Universal child care needs deeper look

Universal system gives advantage to those families that may not need as much help

Re: Platforms ignore low-cost child care (Our View, April 26)

Your editorial advocates for a provincially funded universal child care system. The idea sounds good, but falls apart when examined more carefully.

The evidence from research actually suggests that for most children, the beneficial effects of early childhood education are extremely short lived. By the time a child is in Grade 3 there is not any cognitive advantage for those that went to preschool versus those that did not.

Furthermore, the longer-term benefits of early childhood education that do exist are concentrated almost entirely among poor children.

This suggests that, rather than universal child care, the government should direct its limited public resources to assistance for poor families. Poor children have significant social disadvantages, so it makes sense that an intensive preschool program would be of benefit to that group.

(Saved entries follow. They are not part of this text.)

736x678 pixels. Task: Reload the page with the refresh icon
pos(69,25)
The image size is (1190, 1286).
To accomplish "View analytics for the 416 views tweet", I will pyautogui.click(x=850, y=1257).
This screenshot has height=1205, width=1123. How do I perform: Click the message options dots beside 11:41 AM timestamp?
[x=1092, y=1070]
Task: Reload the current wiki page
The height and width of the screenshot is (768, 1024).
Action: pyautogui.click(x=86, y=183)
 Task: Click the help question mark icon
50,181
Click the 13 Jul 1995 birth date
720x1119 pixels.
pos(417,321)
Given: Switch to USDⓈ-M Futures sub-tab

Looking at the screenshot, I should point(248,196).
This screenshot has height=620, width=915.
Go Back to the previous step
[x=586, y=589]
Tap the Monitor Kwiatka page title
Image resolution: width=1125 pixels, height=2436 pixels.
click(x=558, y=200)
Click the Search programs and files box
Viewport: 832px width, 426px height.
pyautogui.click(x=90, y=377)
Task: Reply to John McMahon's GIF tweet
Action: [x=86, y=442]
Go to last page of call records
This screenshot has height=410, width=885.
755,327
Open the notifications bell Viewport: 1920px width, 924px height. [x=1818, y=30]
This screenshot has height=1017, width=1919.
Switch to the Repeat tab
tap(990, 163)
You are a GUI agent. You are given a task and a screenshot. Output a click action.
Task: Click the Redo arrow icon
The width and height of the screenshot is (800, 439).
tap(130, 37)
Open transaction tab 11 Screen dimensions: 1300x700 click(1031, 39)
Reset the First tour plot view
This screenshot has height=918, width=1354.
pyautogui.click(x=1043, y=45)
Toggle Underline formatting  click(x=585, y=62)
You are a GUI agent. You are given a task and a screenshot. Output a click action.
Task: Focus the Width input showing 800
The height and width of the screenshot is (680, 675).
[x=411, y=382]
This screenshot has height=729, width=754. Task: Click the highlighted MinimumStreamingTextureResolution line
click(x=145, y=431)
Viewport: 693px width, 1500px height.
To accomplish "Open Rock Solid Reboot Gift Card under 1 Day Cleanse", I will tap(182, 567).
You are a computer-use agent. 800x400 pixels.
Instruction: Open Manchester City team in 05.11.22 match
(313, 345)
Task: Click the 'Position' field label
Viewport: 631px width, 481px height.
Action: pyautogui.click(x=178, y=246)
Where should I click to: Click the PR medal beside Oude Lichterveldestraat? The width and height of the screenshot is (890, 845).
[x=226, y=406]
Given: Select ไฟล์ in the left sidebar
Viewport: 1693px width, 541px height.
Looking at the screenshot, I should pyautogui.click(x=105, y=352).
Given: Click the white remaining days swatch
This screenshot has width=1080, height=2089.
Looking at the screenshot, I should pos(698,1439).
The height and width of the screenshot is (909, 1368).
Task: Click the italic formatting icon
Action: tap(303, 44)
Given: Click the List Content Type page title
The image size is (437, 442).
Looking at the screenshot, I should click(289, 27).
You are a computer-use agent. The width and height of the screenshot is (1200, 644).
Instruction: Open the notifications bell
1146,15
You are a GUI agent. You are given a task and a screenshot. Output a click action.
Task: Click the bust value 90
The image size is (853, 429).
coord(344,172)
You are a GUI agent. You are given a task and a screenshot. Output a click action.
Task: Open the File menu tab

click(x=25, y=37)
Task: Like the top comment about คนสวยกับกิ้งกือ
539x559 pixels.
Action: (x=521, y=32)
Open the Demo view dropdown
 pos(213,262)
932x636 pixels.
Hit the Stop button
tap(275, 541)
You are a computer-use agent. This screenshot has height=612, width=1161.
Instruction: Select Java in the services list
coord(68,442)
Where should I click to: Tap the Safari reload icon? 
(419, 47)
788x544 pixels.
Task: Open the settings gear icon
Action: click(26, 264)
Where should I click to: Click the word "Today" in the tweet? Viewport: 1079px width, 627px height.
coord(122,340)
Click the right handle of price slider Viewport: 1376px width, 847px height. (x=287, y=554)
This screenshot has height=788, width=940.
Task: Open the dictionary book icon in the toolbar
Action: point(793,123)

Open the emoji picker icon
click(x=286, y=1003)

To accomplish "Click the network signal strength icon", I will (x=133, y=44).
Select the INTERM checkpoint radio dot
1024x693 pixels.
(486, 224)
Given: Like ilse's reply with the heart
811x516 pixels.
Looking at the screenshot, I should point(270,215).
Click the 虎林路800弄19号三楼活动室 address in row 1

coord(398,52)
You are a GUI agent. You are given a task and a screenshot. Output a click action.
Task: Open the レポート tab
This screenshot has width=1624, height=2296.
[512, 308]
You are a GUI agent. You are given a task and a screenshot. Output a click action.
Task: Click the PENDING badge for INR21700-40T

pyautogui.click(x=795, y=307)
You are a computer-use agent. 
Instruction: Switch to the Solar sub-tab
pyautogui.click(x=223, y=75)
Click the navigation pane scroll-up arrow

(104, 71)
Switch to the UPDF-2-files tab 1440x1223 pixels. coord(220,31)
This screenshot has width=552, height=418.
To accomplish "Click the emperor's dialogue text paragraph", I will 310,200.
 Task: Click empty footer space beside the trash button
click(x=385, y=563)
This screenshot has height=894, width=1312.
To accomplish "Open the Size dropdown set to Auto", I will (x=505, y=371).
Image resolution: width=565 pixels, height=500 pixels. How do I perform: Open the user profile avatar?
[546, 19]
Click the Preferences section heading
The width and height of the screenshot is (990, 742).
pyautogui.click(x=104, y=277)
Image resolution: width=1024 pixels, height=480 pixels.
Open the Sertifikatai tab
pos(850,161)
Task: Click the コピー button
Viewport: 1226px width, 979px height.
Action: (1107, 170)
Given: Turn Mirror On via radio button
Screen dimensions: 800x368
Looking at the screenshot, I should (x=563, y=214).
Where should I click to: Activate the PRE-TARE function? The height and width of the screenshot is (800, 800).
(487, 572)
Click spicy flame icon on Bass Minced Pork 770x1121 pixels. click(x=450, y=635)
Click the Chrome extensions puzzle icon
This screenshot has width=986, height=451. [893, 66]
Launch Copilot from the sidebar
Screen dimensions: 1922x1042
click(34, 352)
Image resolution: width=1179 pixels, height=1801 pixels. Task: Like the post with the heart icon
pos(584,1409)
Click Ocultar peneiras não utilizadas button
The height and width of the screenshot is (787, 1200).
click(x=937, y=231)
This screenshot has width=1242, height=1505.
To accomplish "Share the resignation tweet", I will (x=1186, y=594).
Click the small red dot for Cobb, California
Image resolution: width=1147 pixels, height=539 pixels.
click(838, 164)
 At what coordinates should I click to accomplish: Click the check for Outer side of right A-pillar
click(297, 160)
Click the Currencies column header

Proponents of universal child care conveniently ignore any evidence of harm caused by institutionalized child care, including negative social development and various health problems. As a medical microbiologist, I am concerned about the increased likelihood of children in daycare suffering from middle ear and other potentially serious infections. All such evidence should be considered before jumping on the universal child care bandwagon.

Our provincial government is in debt and careless spending on an unnecessary program for middle class and affluent families is not the path to a balanced budget. It only saddles our children and grandchildren with more debt and ultimately compromises the governments ability to help those who need it most.